En este entramado no hay solución fácil. Responder a la situación exigiendo una “mano dura” es equiparable con el pedido de “orden” en los últimos meses de Isabel Perón, y no hace falta puntualizar aquí cómo terminó ese reclamo. Los que quedaron fuera del obsceno festival riojano están en carne viva, y toda vez que se produzca un hecho que los agrupe -sean los Redondos, un partido de fútbol o lo que pinte– estarán en condiciones de exhibir su descontento. El vandalismo, la violencia, la intoxicación sin límite, son irracionales. Pero la masa no se encuentra enun callejón sin salida por elección. Y convertirlos en carne de cañón dos veces suena a demasiado.

Escena: martes a la tarde, el Indio Solari llega de Mar del Plata a Aeroparque y es sorprendido por un par de cronistas televisivos. Entre molesto y asustado por las cámaras y esa táctica stopper que han desarrollado los periodistas que hacen notas a la salida de algo, se inicia el diálogo mientras él camina hacia la calle.
Solari: Esto viene con un planteo social que es mucho más grave.

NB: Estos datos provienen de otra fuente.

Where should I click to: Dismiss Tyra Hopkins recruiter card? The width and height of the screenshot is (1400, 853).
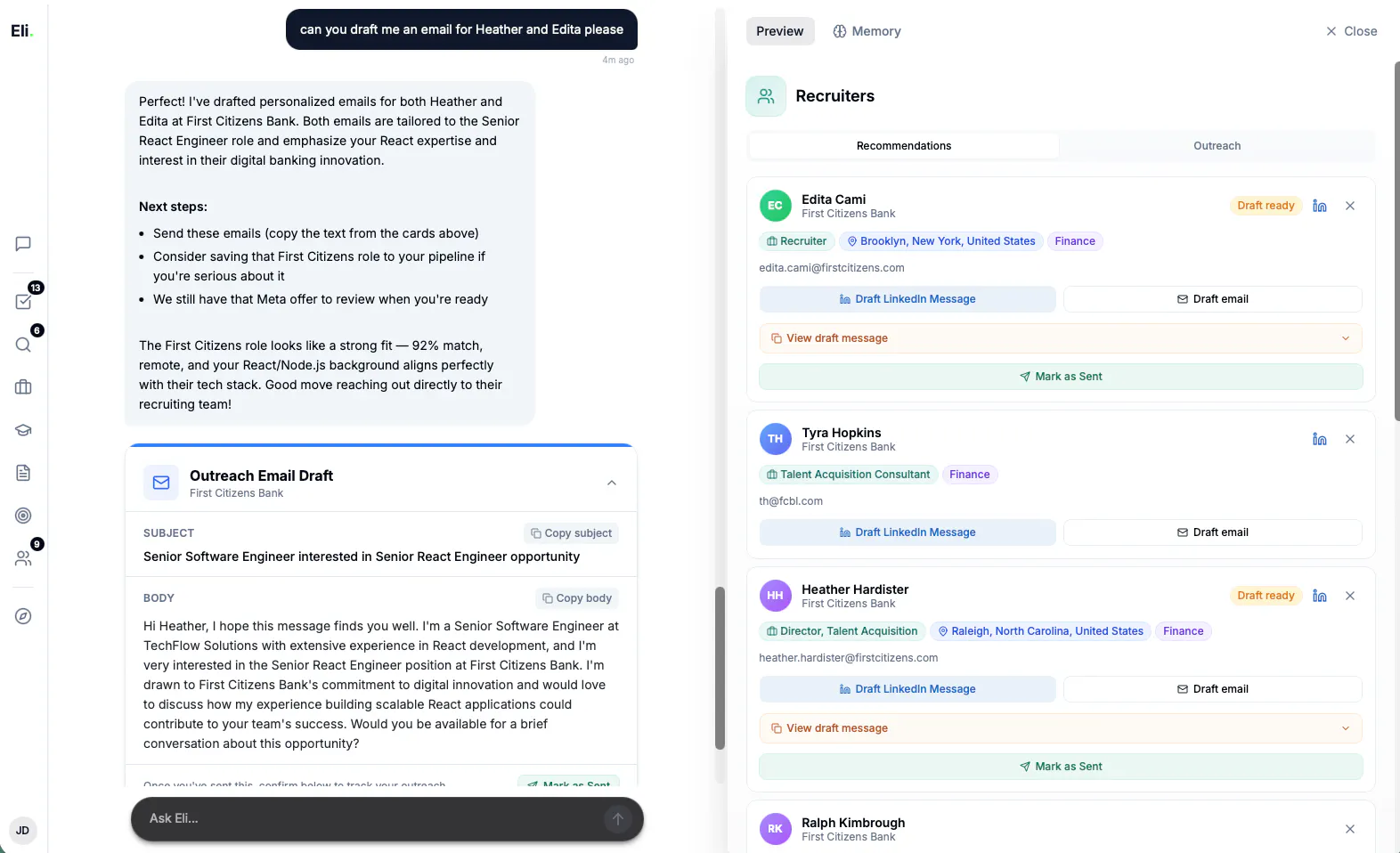tap(1350, 439)
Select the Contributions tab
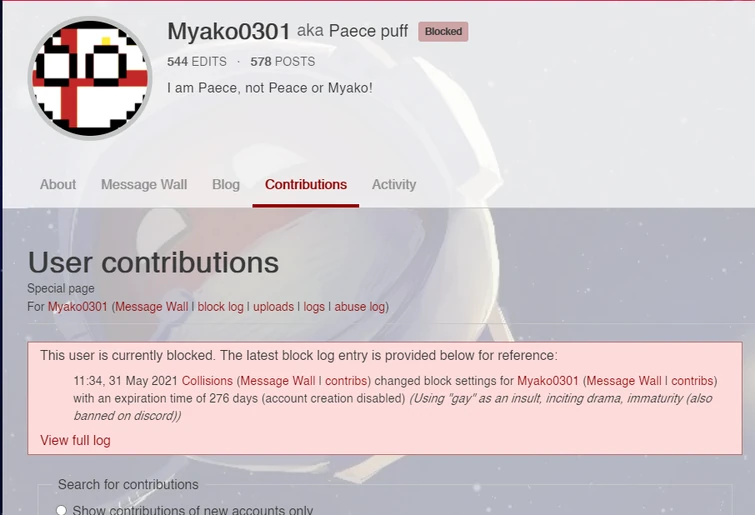This screenshot has width=755, height=515. pyautogui.click(x=306, y=185)
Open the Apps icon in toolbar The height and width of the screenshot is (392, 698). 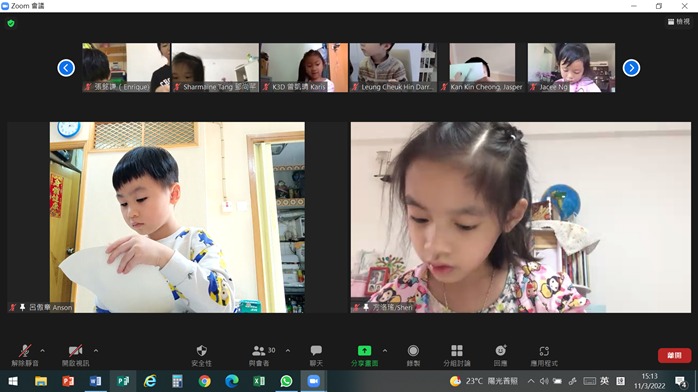544,351

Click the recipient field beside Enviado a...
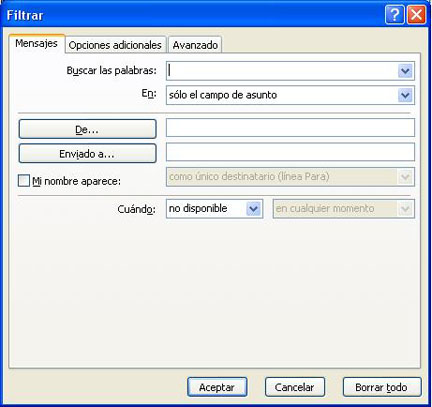pyautogui.click(x=290, y=152)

Nosotros estamos tristes, te imaginás que nadie puede estar contento que pasen estas cosas...
–¿Cómo lo tomaron cuando se enteraron de todo esto?
S: Sinceramente... Discúlpenme, no tengo nada que decir.
–¿Qué pensás de la decisión de no dejarlos tocar en Mar del Plata?
S: Tendrán que defender intereses, supongo, de los comerciantes... Es una cosa que hay que resolverla de otra manera, esto es un problema social mucho más serio y más grave.
–¿Vos creés que pasa por ahí?
S: ¿Vos qué pensás? ¿O vos pensás que los chicos nacen malos? Discúlpenme, no quiero hablar...
–Lo que pasa es que los incidentes fueron graves y queríamos saber la opinión de ustedes...
S: Bueno, ya te di mi opinión. Eso es lo que creo yo.
–¿Pero a ustedes les preocupa?
S: Pero qué te parece... ¿Vos pensás que a mí me pone feliz que pase todo esto?
–Bueno, pero la solución ¿por dónde pasa?
S: No... Un grupo de rock no puede hacer un planteo social. Sobre 15.000 chicos había 700 que son marginales... Pero marginales no en el término despectivo, están marginados de la sociedad. Son unos chicos que se roban un ventiluz.